Long Thoracic Nerve Injuries in Sports Part I. Massage Today, Vol 17(5)

By Debbie Roberts

            The author shows very good clinical reasoning and the ability to cooperate with other health practitioners for the patient’s benefit.

 

 Pronator Teres Injuries. Massage Today, Vol 17(5)

By Ben Benjamin, PhD

            Again, we witness the same problem. This article is very good until it gets to the treatment options. It is simply puzzling why from article to article the author as well as some others offers cross fiber friction as the only option in the treatment of various somatic abnormalities.

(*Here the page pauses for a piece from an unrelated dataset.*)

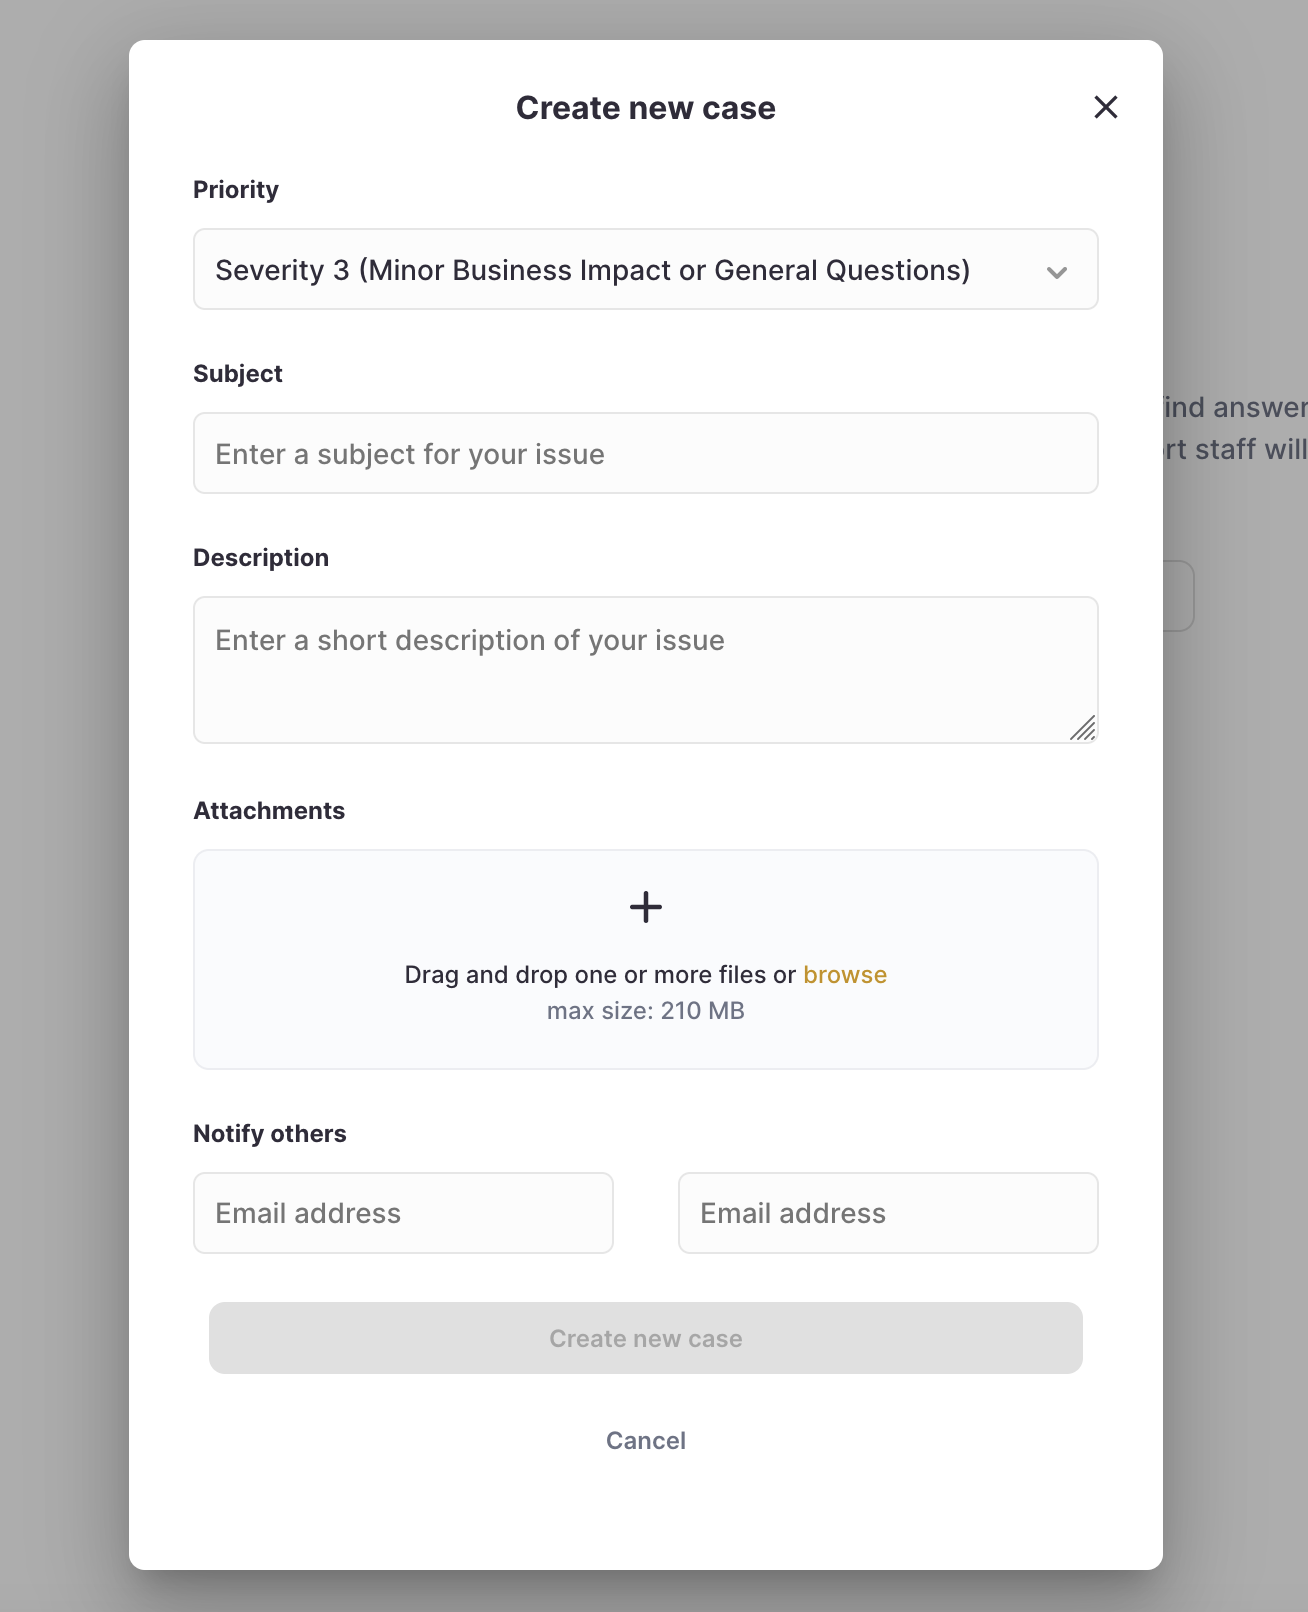Cancel creating the new case
Viewport: 1308px width, 1612px height.
(x=645, y=1440)
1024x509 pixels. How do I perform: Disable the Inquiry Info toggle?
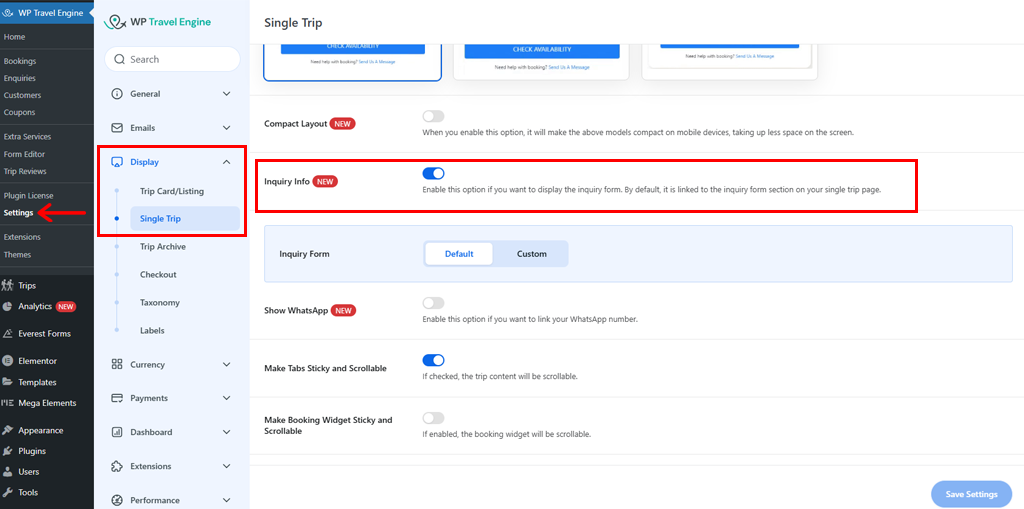tap(433, 174)
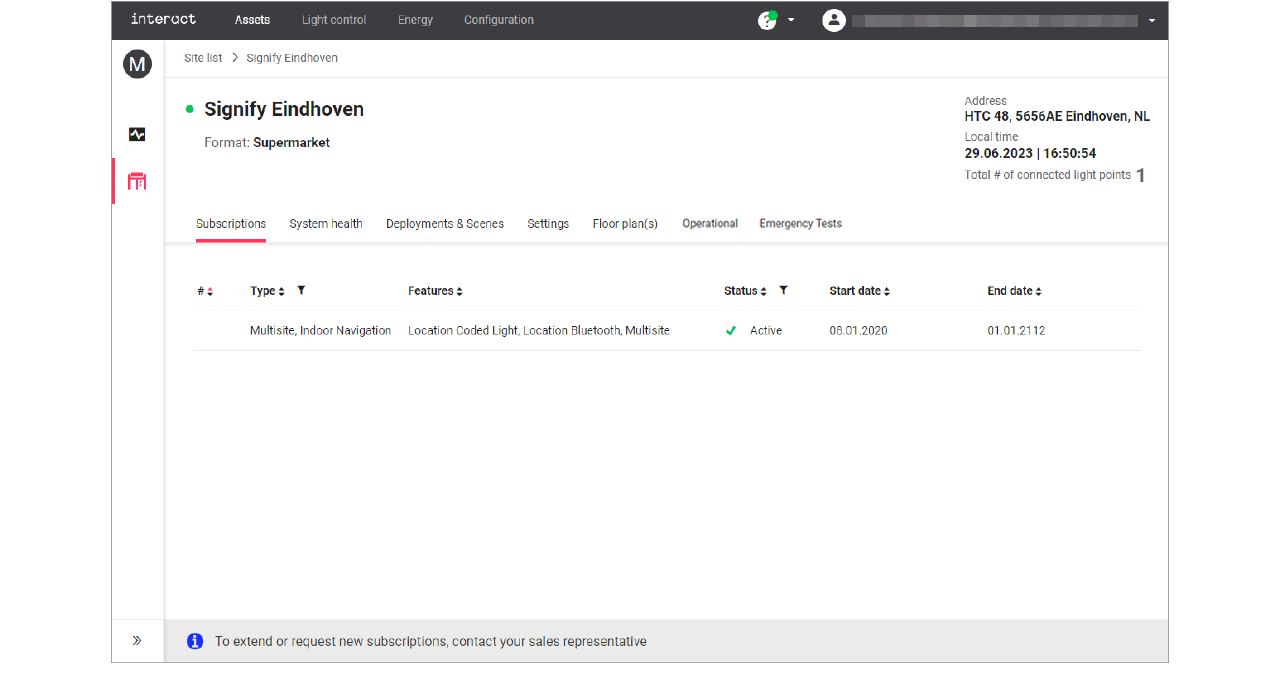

            It seems that other equally effective techniques and approaches are not familiar to the authors of clinically oriented articles. The stable clinical results are not coming from the application of one technique or modality, but from their combination which must be adjusted to each new patient with the same pathology.

 

Unlock Their Athletic Potential. Massage Today, Vol 17(6)

By Don MacCan

            Frequently articles by Mr. MacCan contain a lot of unscientific claims. However, in this piece the author is completely correct. Indeed, modalities based on kinesiology help the healthy athlete to unlock maximum potential.

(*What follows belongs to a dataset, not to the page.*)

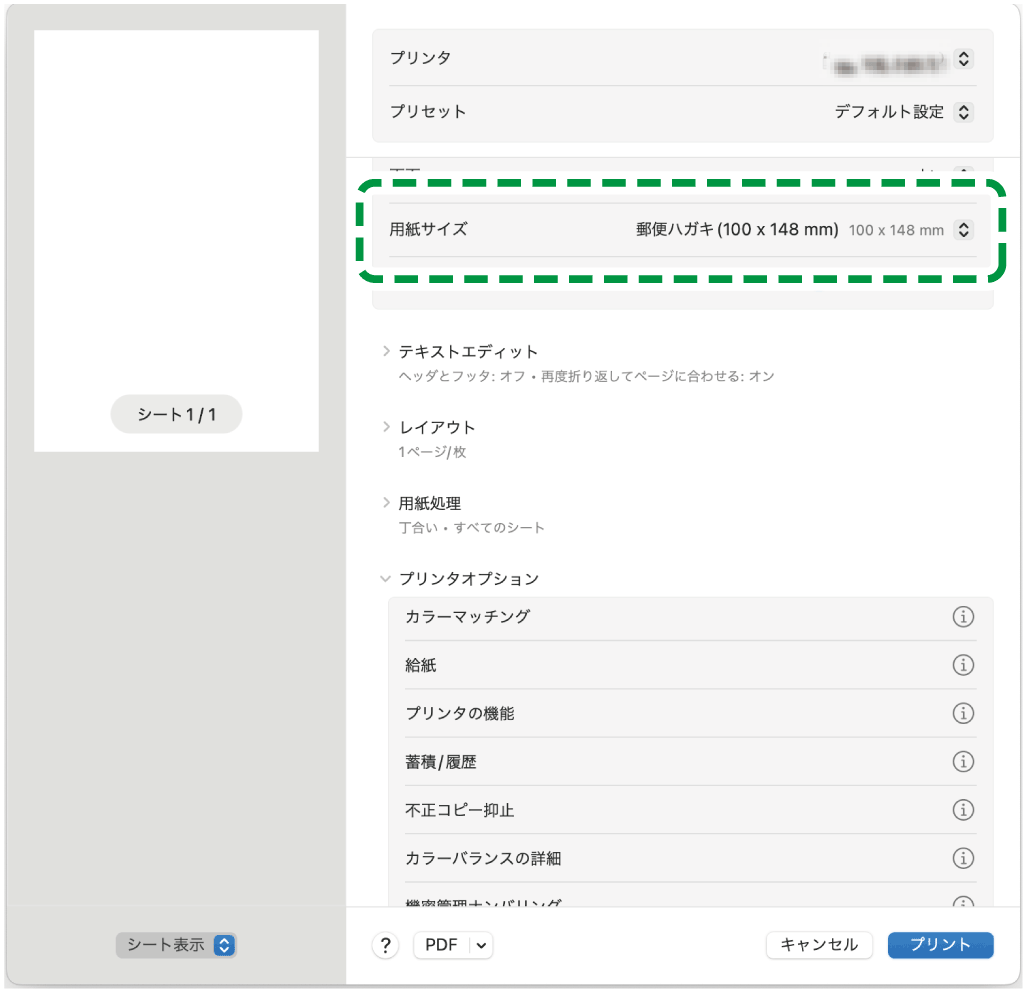Open the カラーマッチング info panel
Viewport: 1028px width, 997px height.
point(963,617)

WTFascia… Is there pain in the release? Massage Today, Vol 17(6)

Stacey Thomas, FMS, SFMA, NKT, CF-L2

            This is an excellent article which challenges the widely used concept of “No Pain, No Gain” approach and the necessity of understanding how important the correct application of pressure is during a treatment session. Thank you for raising this important subject!

 

MASSAGE THERAPY JOURNAL

Breaking Through. MTJ, Spring 2017, 20-30

By Donna Shryer

            This article covers the subject of autism and the role MT plays in helping children with this disease. We think the effect of MT on an autistic child is not fully appreciated by parents or the medical community.   This article does a good job to fill the void.

 

MASSAGE MAGAZINE

 

Arthritis. Massage Magazine, May, Issue 252: 36-41

By Julie Goodwin, LMT

            This article covers arthritis and its treatment by regular massage therapy. The article separately describes the pathophysiology of Osteoarthritis and Rheumatoid Arthritis, but when it discusses treatment options the author doesn’t make any separation and thus is a great mistake since what you can do to a patient with Osteoarthritis you can’t use on a patient with Rheumatoid Arthritis and vice versa. Overall the therapy briefly discussed in the article more suits patients with Rheumatoid Arthritis, but in cases of Osteoarthritis it is often not enough. With these recommendations, it is simply impossible to achieve any stable clinical results for patients with Osteoarthritis.

 

The 7-Step Trigger Point Protocol. Massage Magazine, May, Issue 253: 44-48

By Mary Biacalana, LMT, M. Ed., CMTPT

            This article covers TPT but from a much wider clinical perspective. The 7 steps advocated by the author start from client assessment and end with the client’s self-education. Thus, instead of concentrating on TPT itself the author promotes a wider range clinical skills.